Dataset excerpts
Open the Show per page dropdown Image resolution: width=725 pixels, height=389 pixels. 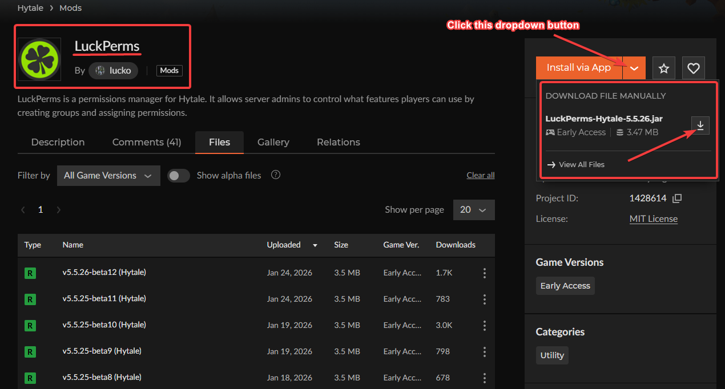coord(473,210)
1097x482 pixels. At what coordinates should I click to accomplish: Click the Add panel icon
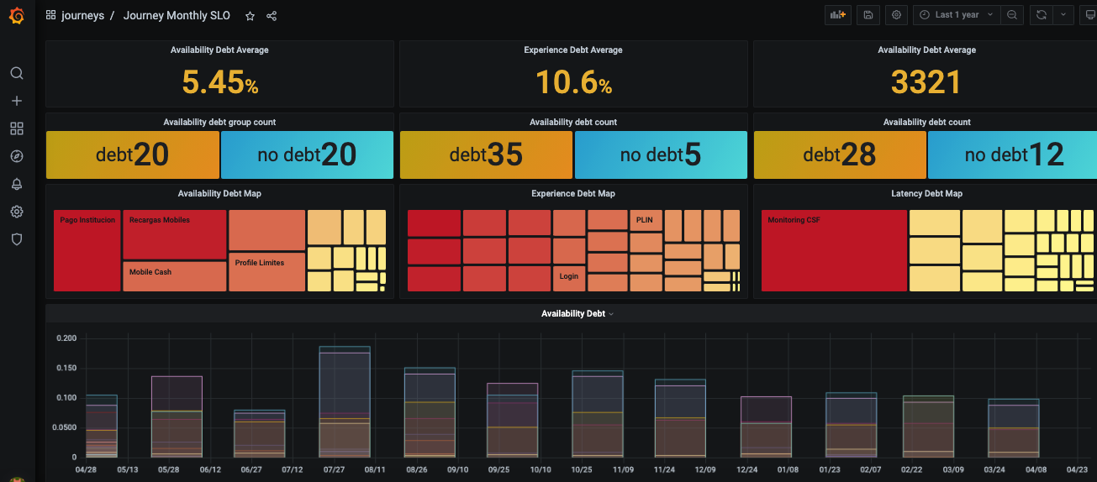(x=837, y=15)
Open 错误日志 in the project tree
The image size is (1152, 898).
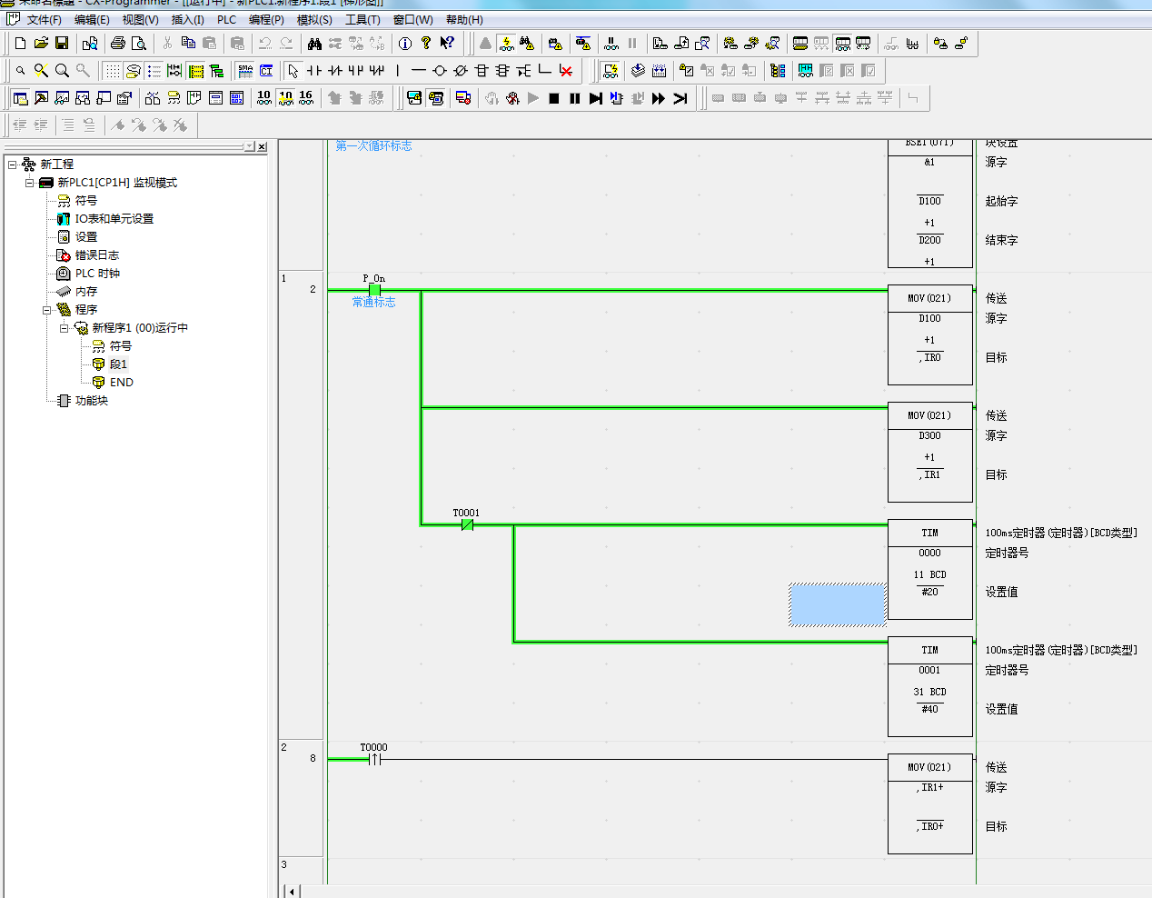click(x=96, y=255)
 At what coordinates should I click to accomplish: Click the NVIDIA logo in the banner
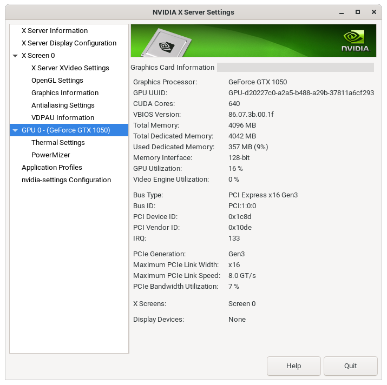point(355,41)
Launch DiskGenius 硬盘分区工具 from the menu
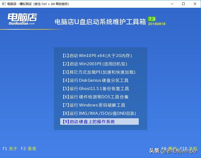 pos(96,80)
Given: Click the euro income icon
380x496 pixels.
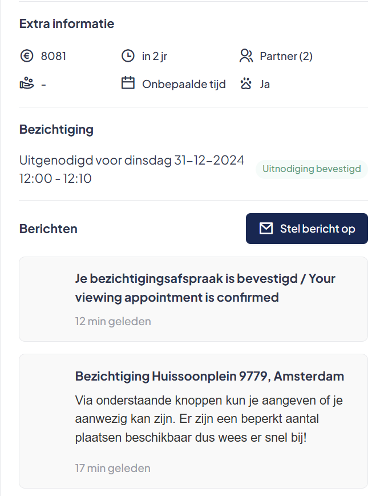Looking at the screenshot, I should coord(27,56).
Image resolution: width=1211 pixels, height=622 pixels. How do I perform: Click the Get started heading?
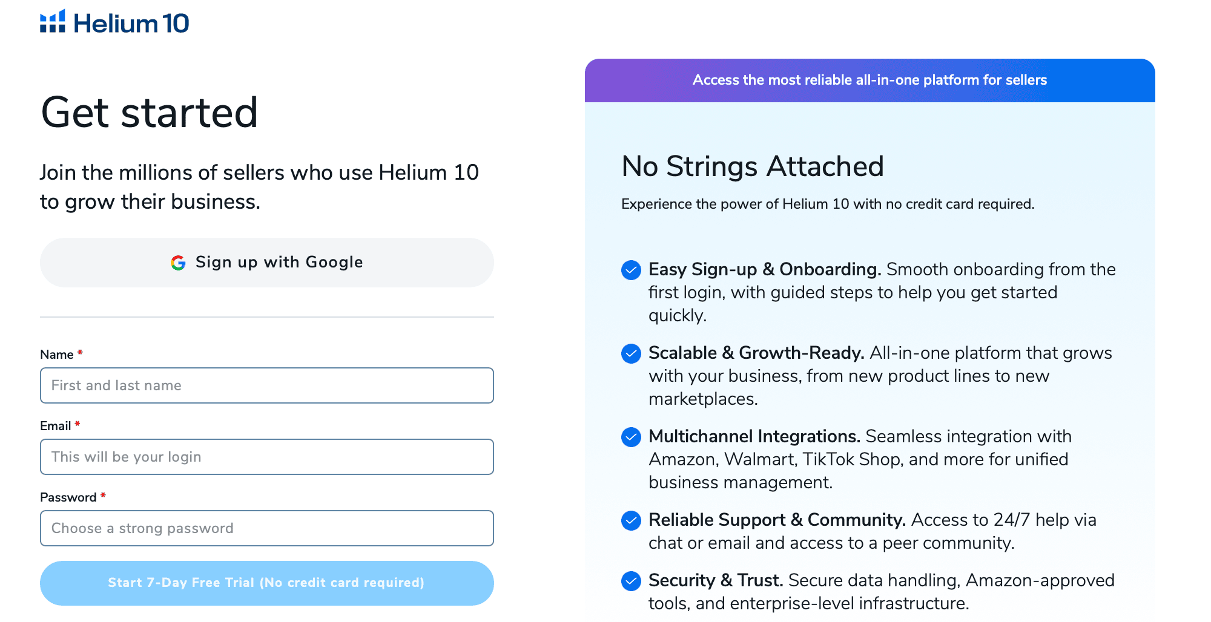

(WHAT TO WORK ON): Output exactly, and only, the lines running from the line containing "Open 错误日志 in the project tree" to the last line of the entries above, omitting the pictures.

(RESPONSE):
Open 错误日志 in the project tree
The image size is (1152, 898).
click(x=96, y=255)
 At what coordinates should I click to accomplish: Click the NVIDIA logo in the banner
point(355,41)
Launch DiskGenius 硬盘分区工具 from the menu
 pos(96,80)
Given: Click the euro income icon
380x496 pixels.
Looking at the screenshot, I should coord(27,56).
Image resolution: width=1211 pixels, height=622 pixels. How do I perform: Click the Get started heading?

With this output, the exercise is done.